L’exploit est de taille, surtout quand il est mené avec un corps grinçant, qui lui offre un point commun de plus avec son compatriote Rafael Nadal. Alcaraz avait ainsi manqué les tournois de Barcelone, Monte-Carlo et Rome avant le grand chelem parisien à cause d’une blessure au bras droit. « Souvent, je ne comprends pas les situations et je me demande pourquoi cela arrive alors que je fais les choses bien : je dors bien, je mange bien, je m’entraîne bien, et les blessures arrivent tout de même », déplorait le protégé de Juan-Carlos Ferrero, fin mai.
Mais peu importe la préparation, pourvu qu’il y ait la coupe pour l’Espagnol, qui n’avait disputé que deux petits matchs sur gazon – au tournoi du Queen’s – avant de se présenter à Wimbledon. C’était toujours deux de plus que Djokovic, venu à Londres dans l’inconnu. Avec une longue genouillère pour protéger un ménisque opéré en catastrophe après une blessure à Roland-Garros, il a été contraint à l’abandon sans disputer son quart de finale.
Ça n’a pas empêché le Serbe de traverser sans encombre le tableau jusqu’à la finale. « Je ne suis jamais allé à l’encontre des experts médicaux qui s’occupaient de ma récupération », assurait Djokovic en cours de quinzaine. La marche espagnole a finalement été trop haute, et le poids de l’histoire a peut-être aussi été un peu lourd.

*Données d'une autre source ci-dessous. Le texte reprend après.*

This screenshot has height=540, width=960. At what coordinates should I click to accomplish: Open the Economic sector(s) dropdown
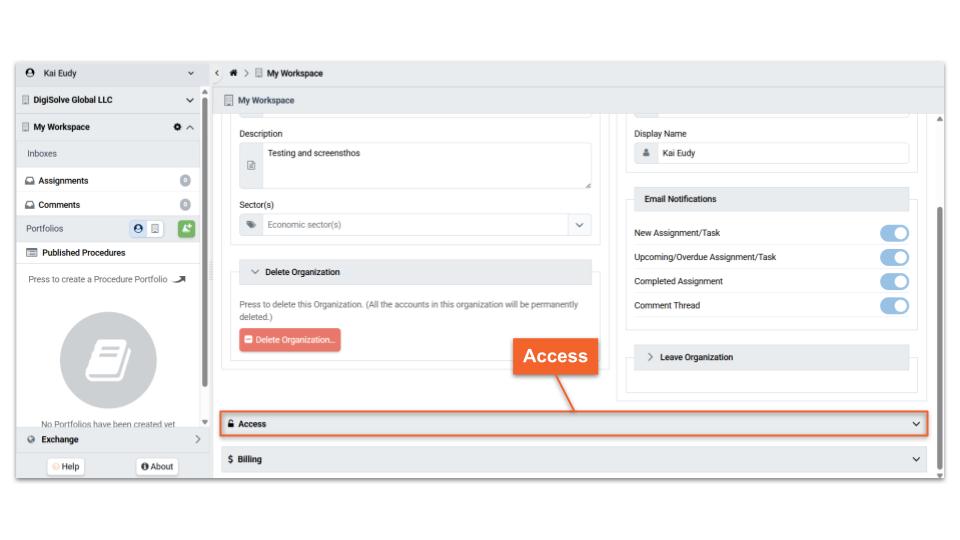point(579,225)
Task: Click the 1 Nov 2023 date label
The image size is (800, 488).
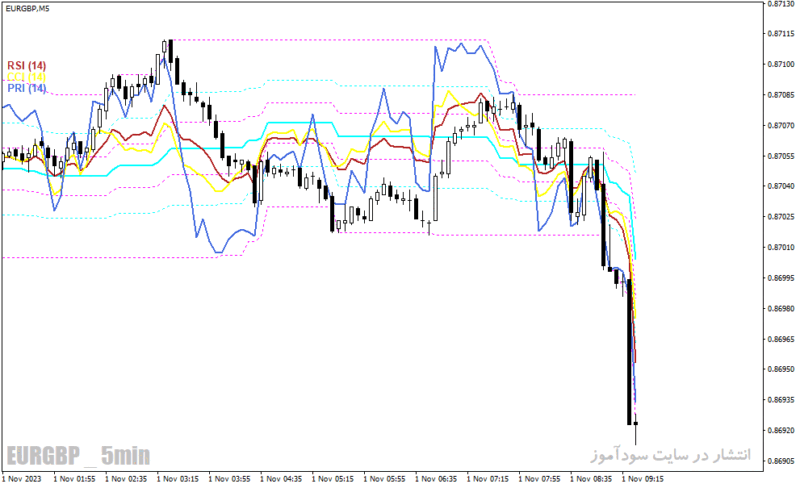Action: [x=21, y=479]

Dimanche, il pouvait devenir l’unique détenteur du record du nombre de Grands Chelems en empochant son 25e pour dépasser l’Australienne Margaret Smith Court (24).

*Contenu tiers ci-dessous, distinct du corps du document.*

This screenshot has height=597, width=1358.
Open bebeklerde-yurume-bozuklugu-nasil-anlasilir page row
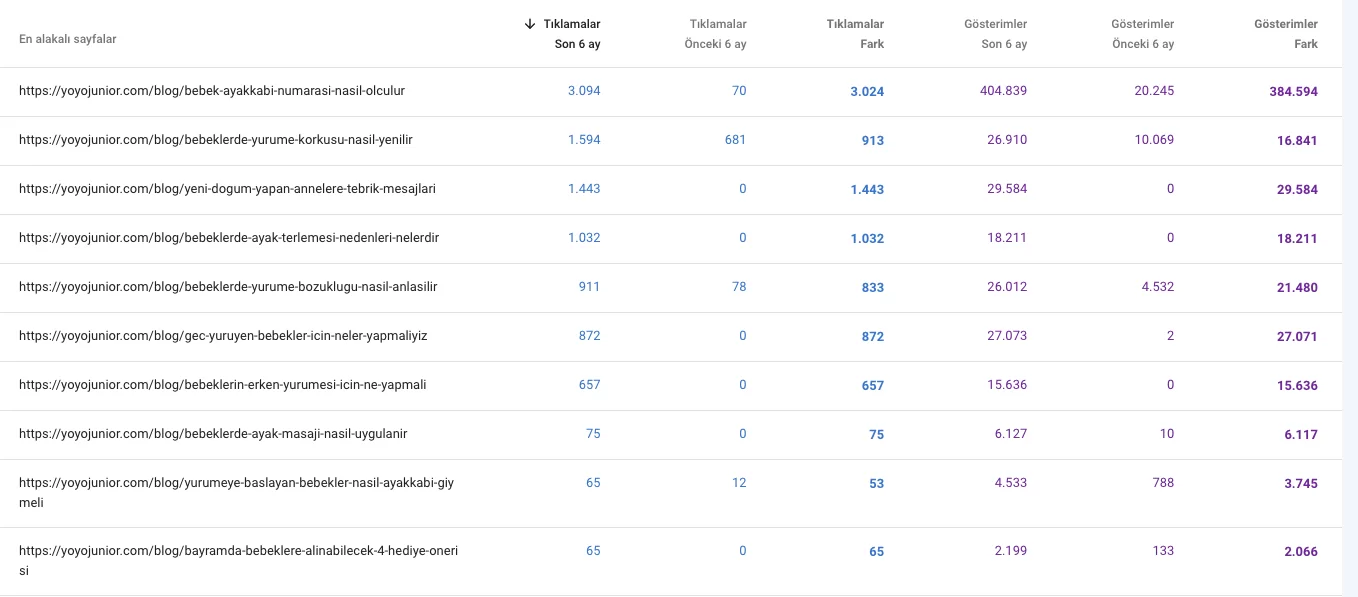(228, 287)

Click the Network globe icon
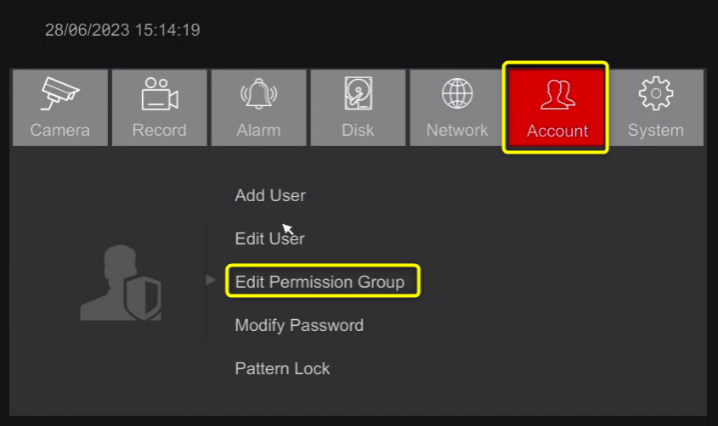pos(457,95)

La paire Alcaraz-Nadal en double aux JO
Il avait aussi l’occasion de remporter pour la 8ᵉ fois Wimbledon, comme Roger Federer, et de débloquer un compteur de titres désespérément à l’arrêt en 2024. Ce sera pour une autre fois. « Carlos était vraiment en feu aujourd’hui. Evidemment, ça n’est pas le résultat que je voulais. Particulièrement dans les deux premiers sets, le niveau de mon tennis n’était pas suffisant pour rivaliser, a constaté, beau joueur, le Serbe lors du traditionnel discours d’après-match. Mais Alcaraz mérite absolument d’être le vainqueur aujourd’hui. Donc énormes félicitations à lui pour son tournoi stupéfiant. »
Pas du genre tête brûlée, l’Espagnol est resté humble. « C’est un magnifique honneur de faire partie de ces joueurs qui ont gagné Roland-Garros et Wimbledon la même année, Novak en fait partie. Ce sont des grands champions et je ne me considère pas à leur niveau. »
Roi du gazon et de l’ocre, Alcaraz ne va pas prendre de vacances tout de suite et tenter un improbable triptyque en enfilant de nouveau les chaussures de terre battue pour participer aux Jeux olympiques, à Roland-Garros, à partir du 27 juillet. Successeur désigné du Big Three, il aura encore rendez-vous avec ses glorieux prédécesseurs, dont la fin de carrière approche. Alcaraz sera aligné avec Nadal en double et devrait trouver en Djokovic l’un de ses principaux rivaux en simple.
L’or olympique est le dernier vide dans le palmarès du Serbe, qui en a fait son objectif de la saison. A 37 ans, Djokovic tentera de remplir encore un peu plus une armoire à trophées qui déborde déjà. Avant que Carlos Alcaraz ne le dépasse peut-être un jour en nombre de titres du Grand Chelem. En attendant, ce dernier va se concentrer sur la finale de l’Euro de football entre l’Espagne et l’Angleterre, dimanche soir.